The known elastic convolver had a structure in which two input transducers and an output 11L pole were arranged in a straight line. Therefore, in order to obtain a 1g component with a longer duration, the length of the output electrode had to be increased proportionately, which required a larger piezoelectric substrate. On the other hand, if the U-shaped waveguide shown in the above embodiment is used, the effective substrate length required to form the waveguide can be reduced to 1/2 or less. Similarly, if an S-shaped waveguide having two curved waveguides is used, for example, the length can be reduced to 1/3 or less.

A more desirable condition for the output electrode 6 is that the convolution efficiency be constant regardless of location. Therefore, it is necessary that the right side of equation (1) is constant at all positions of the waveguide electrode 6. However, the performance improvement number M generally varies depending on the cut of the substrate and the propagation direction of the surface acoustic wave.
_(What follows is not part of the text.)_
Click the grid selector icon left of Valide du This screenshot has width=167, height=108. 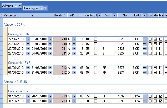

Therefore, in order to correct this, it is sufficient to change the width W of the electrode 6 along the propagation direction and keep M/W constant.

For example, if the substrate 1 is Y (Y) LzNbO, and the propagation directions of the nine surface acoustic waves excited by the interdigital transducers 2 and 3 are two axes, then M for the surface waves propagating in these two directions is the X direction propagation. This is about three times as large as in the case of .

Therefore, it is desirable that the electrode width of the curved waveguide electrode section 8 be approximately 1/3 of the electrode width of the straight section.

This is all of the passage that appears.